Keep current with new legislation and its potential effect on your organization. This regulatory update is for informational purposes only, and provides some key highlights on state initiatives that may impact the Medicare Set-Aside services Genex provides.
Last week CMS released a revised version of their Workers’ Compensation MSA Reference Guide. Version 3.0 of the Reference Guide includes a number of changes and revised processes.

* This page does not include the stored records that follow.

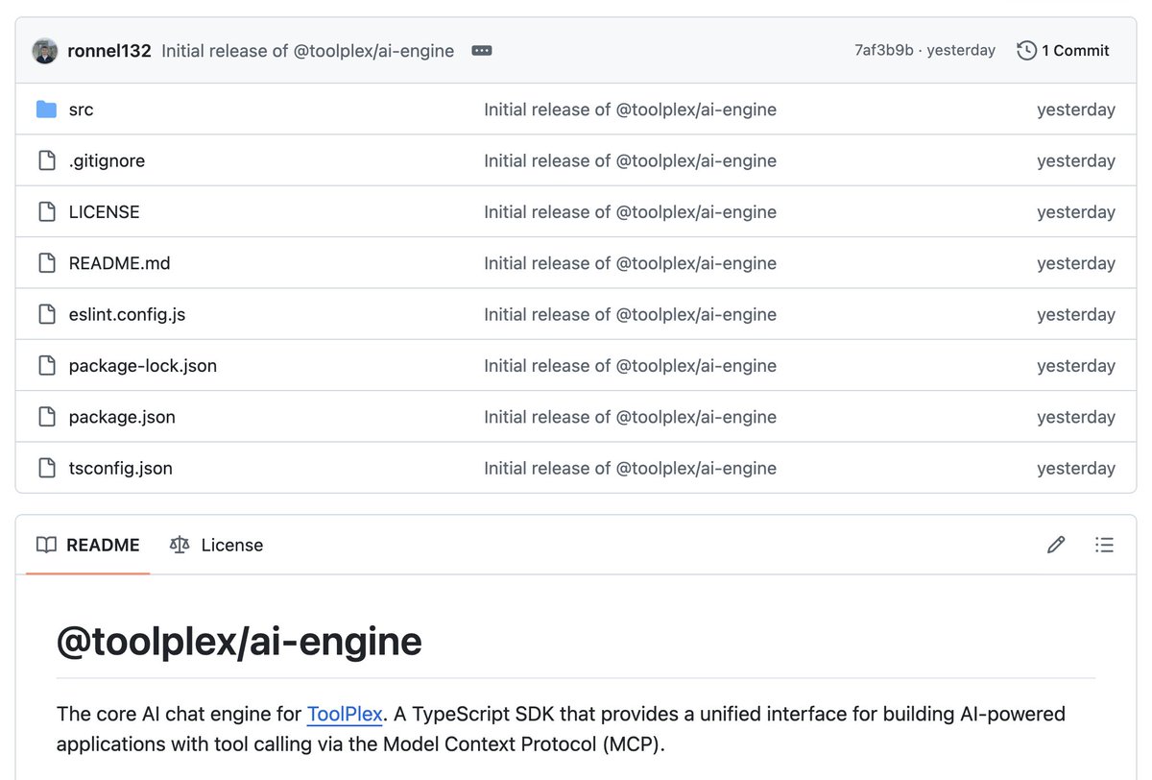Open the 1 Commit history

1064,51
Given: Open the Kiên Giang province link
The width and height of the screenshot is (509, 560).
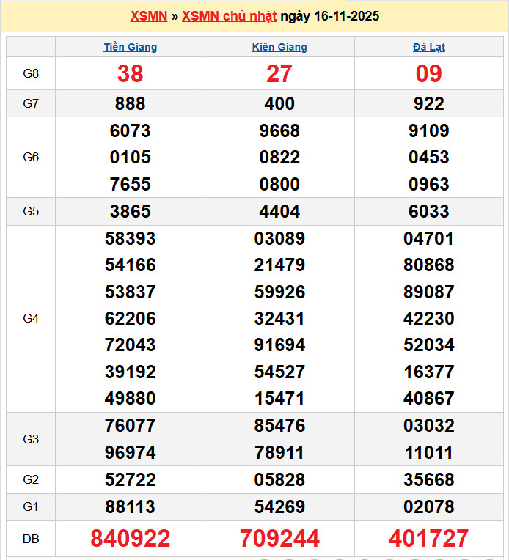Looking at the screenshot, I should 279,47.
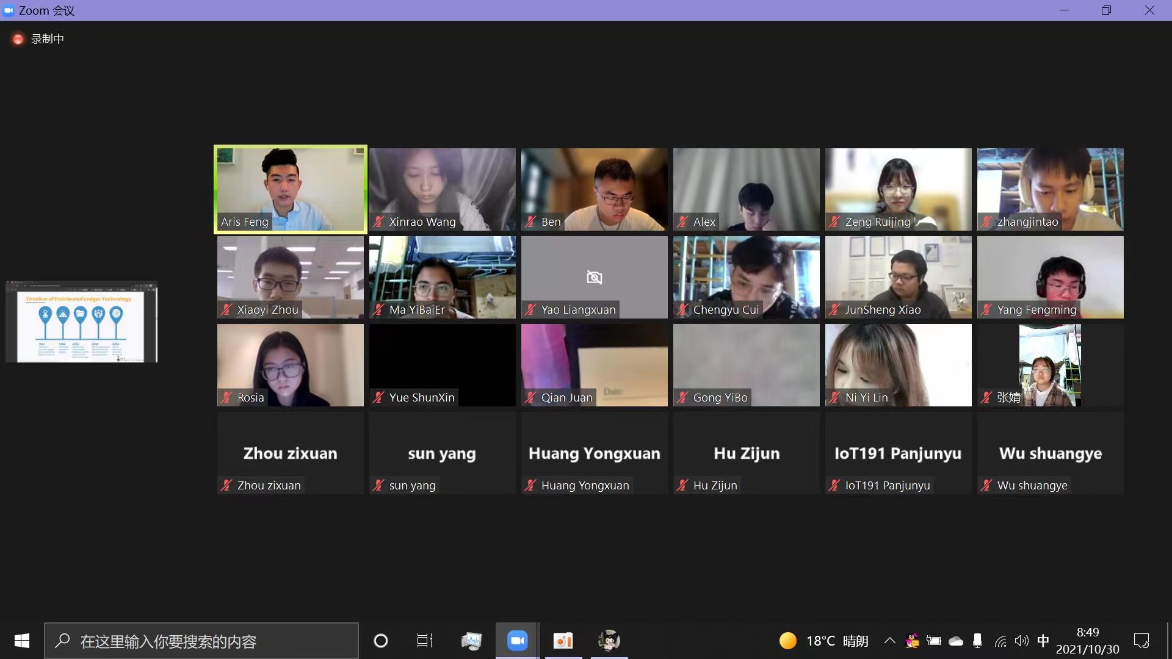
Task: Click the Wi-Fi network tray icon
Action: [x=1000, y=641]
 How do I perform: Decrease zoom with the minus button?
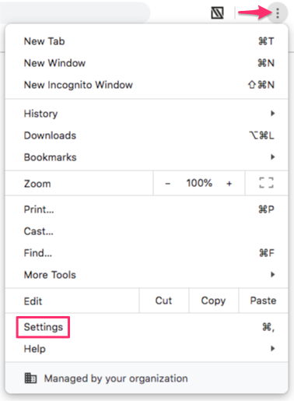coord(168,184)
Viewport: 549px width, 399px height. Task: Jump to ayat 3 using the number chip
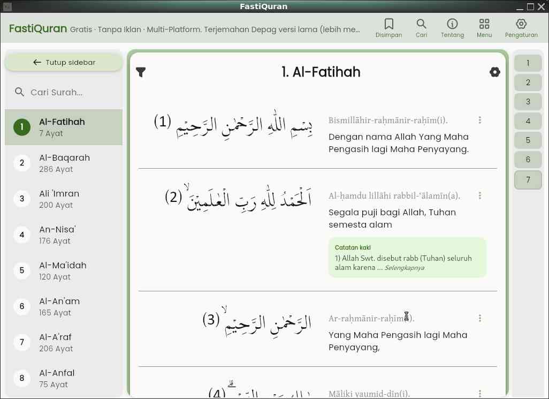click(528, 102)
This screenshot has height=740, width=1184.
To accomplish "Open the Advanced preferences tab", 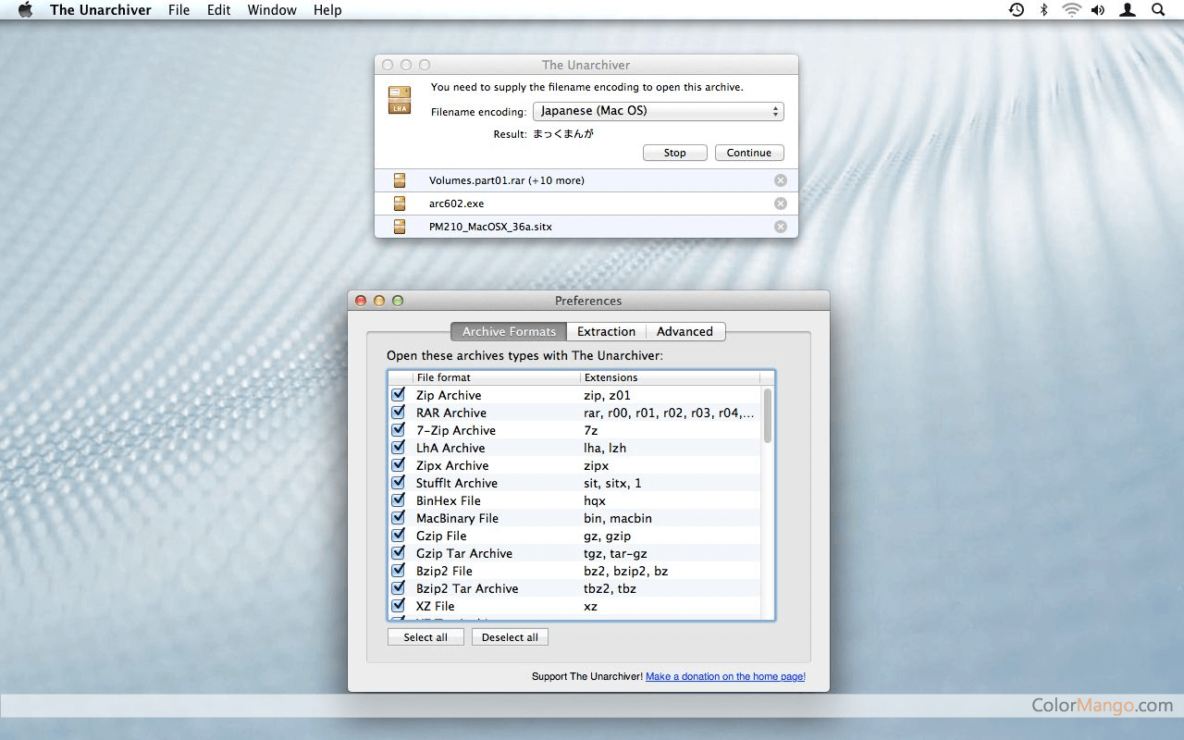I will coord(685,331).
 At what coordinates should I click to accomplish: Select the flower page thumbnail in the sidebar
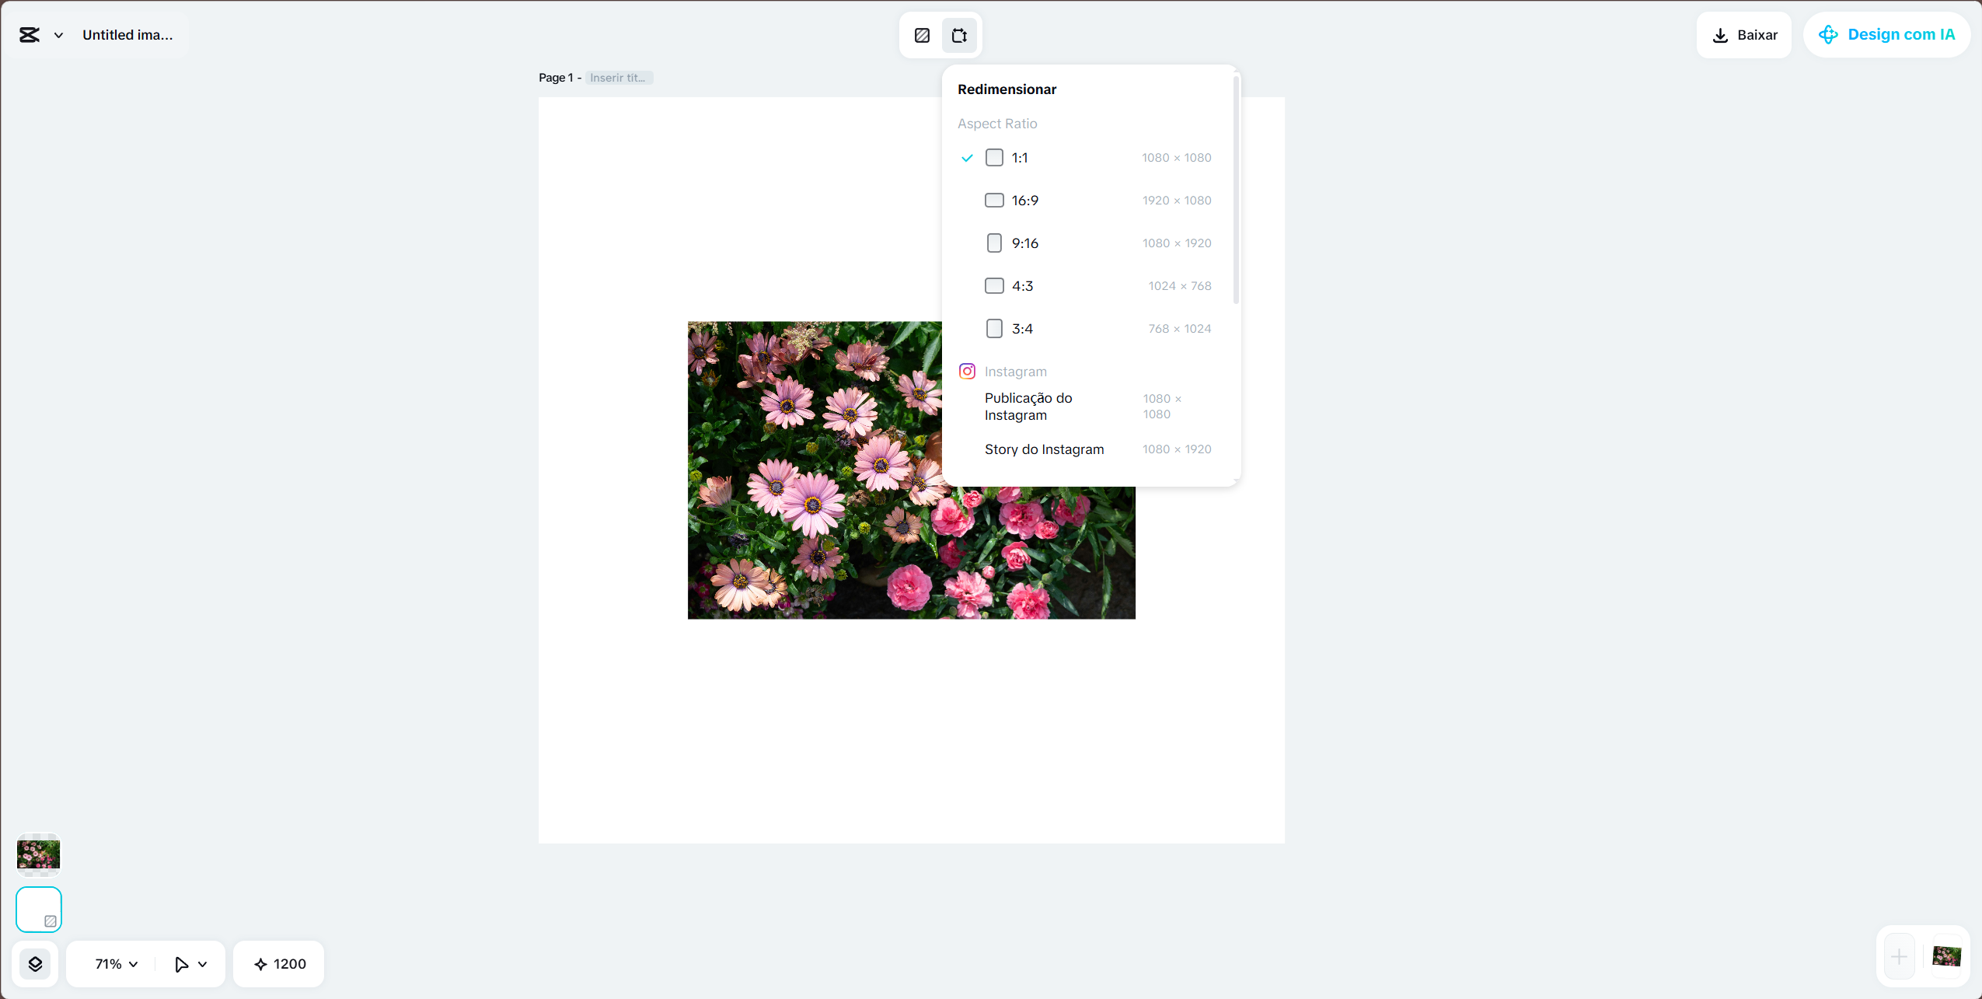click(38, 854)
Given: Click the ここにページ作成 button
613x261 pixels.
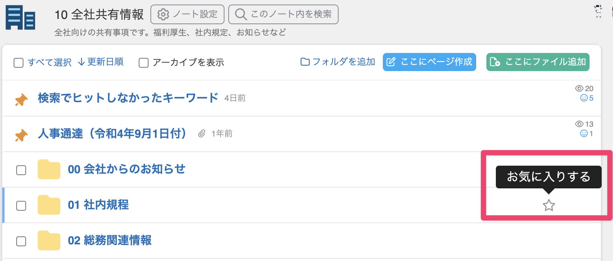Looking at the screenshot, I should pyautogui.click(x=429, y=62).
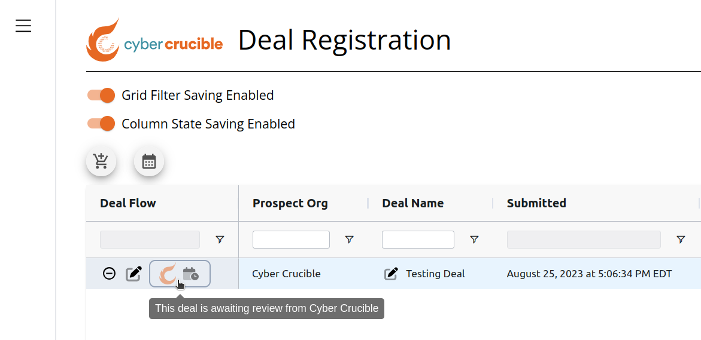Open the calendar view button
This screenshot has width=701, height=340.
pos(149,161)
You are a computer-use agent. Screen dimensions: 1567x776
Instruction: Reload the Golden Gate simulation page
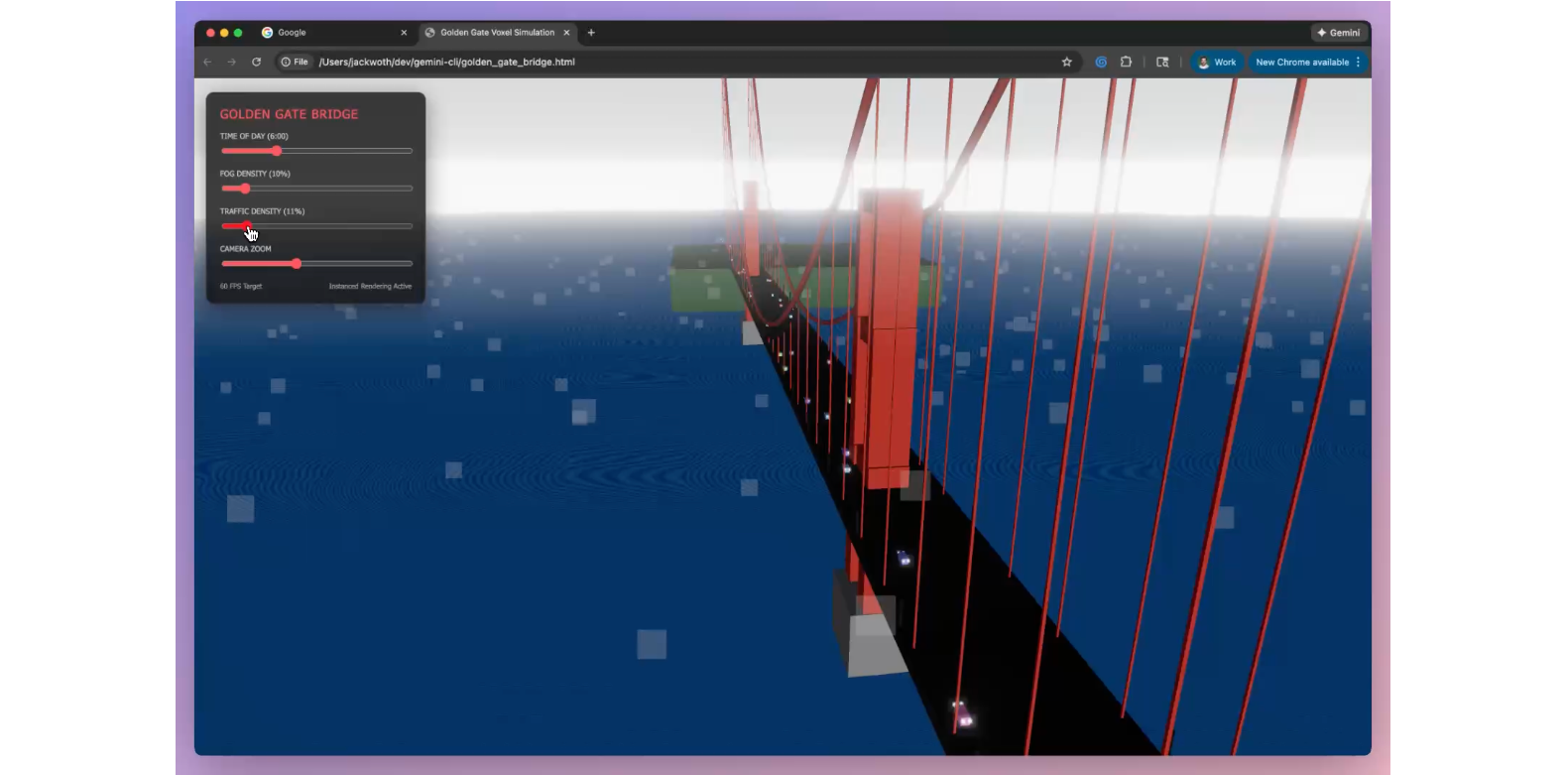click(256, 62)
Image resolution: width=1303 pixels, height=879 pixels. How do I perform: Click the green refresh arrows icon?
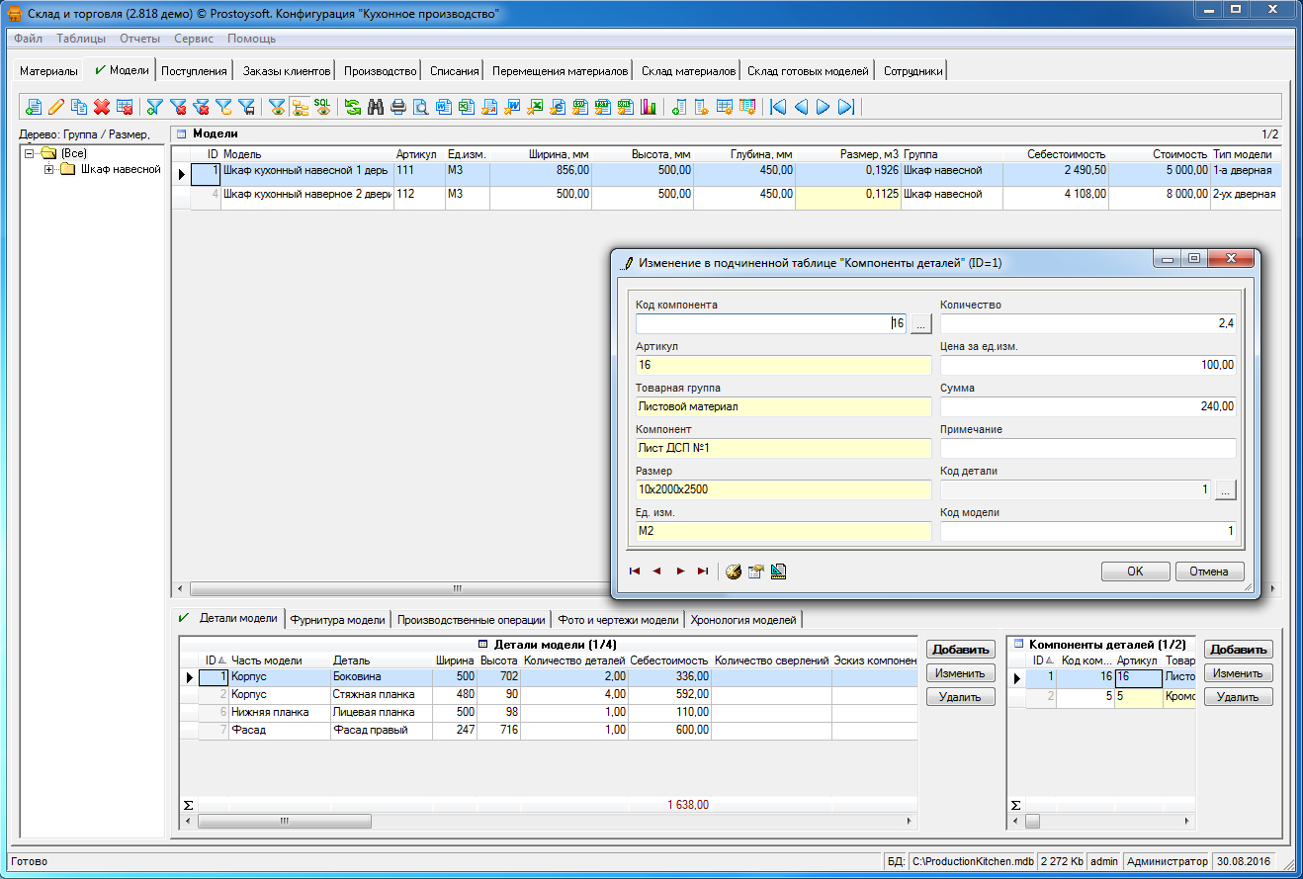point(352,107)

Below is a snapshot of WCMSA Reference Guide changes
- Addresses have been corrected or clarified for reporting workers’ compensation cases; for sending yearly WCSMA account attestations; and for sending WCMSA proposals, final settlements, and re-review requests (Sections 2.2, 17.5, and 17.6).
- “Death of a Claimant” information has been updated and standardized with the Self-Administration Toolkit for WCMSAs (Section 19.2).
- CMS’ expectations for competent administration of WCMSA funds when “frequently abused drugs” are prescribed for a claimant have been clarified, with policy and guidance link added (Sections 17.1 and 17.3).
- CMS has clarified how hospital fee schedules are determined (Section 9.4.3).
- Required language for the Consent to Release form now includes indication that the beneficiary understands the intent, process, and administration of WCMSAs (Section10.2 and Appendix 6: 10 – Consent to Release Note).
- The Life Table link has been updated (Section 10.3).
- This guide has been updated to account for changes in the WCMSAP, which now includes a Professional Administrator role, which can upload account transactions and view account details, and the ability to submit attestations online for all others (Section17.6; minor changes throughout).
- The timeframe for submission of amended review requests has been extended to 6 years (Section 16.2)
After reviewing Version 3.0 of the WCMSA Reference Guide we noted three standout sections demonstrating signification changes in this version of the Guide.
Section 10.2 - Consent to Release Note
Effective April 1, 2020 the consent to release must conclude language indicating that 1) the beneficiary has reviewed the submission package and 2) the beneficiary understands the intent of the WCMSA, submission process and associated administration of the WCMSA. This section of the consent form must include the beneficiary’s initials indicating their validation.
Section 16.2 - Amended Review
CMS has extended the timeframe for requesting an Amended Review by 2 years. CMS will permit a one-time request for re-review up to six years after the date of the original CMS determination. The requirements for current medical documentation and justification for the Amended Review request remain the same.
Section 17.1 Account Set-Up and Administration and 17.3 Use of the Account
CMS highly recommends professional administration where a claimant is taking controlled substances that CMS has determined are “frequently abused drugs” according to CMS’ Part D Drug Utilization Review (DUR) policy. Opioids and benzodiazepines are designated as frequently abused drugs.
CMS expects that WCMSA funds will be competently administered according to Medicare coverage guidelines including Part D DUR policy. This changes stems from CMS 2018 policy requiring Medicare Part D sponsors to establish drug management programs in which they can limit at-risk beneficiaries’ access to coverage for frequently abused drugs.
Sections 17.1 and 17.3 certainly shine a light on CMS’ growing preference for professional MSA administration over the beneficiary self-administered MSA. Even the most competent beneficiary will be challenged in navigating CMS coverage determinations and Part D DUR policy while administering their own WCMSA funds.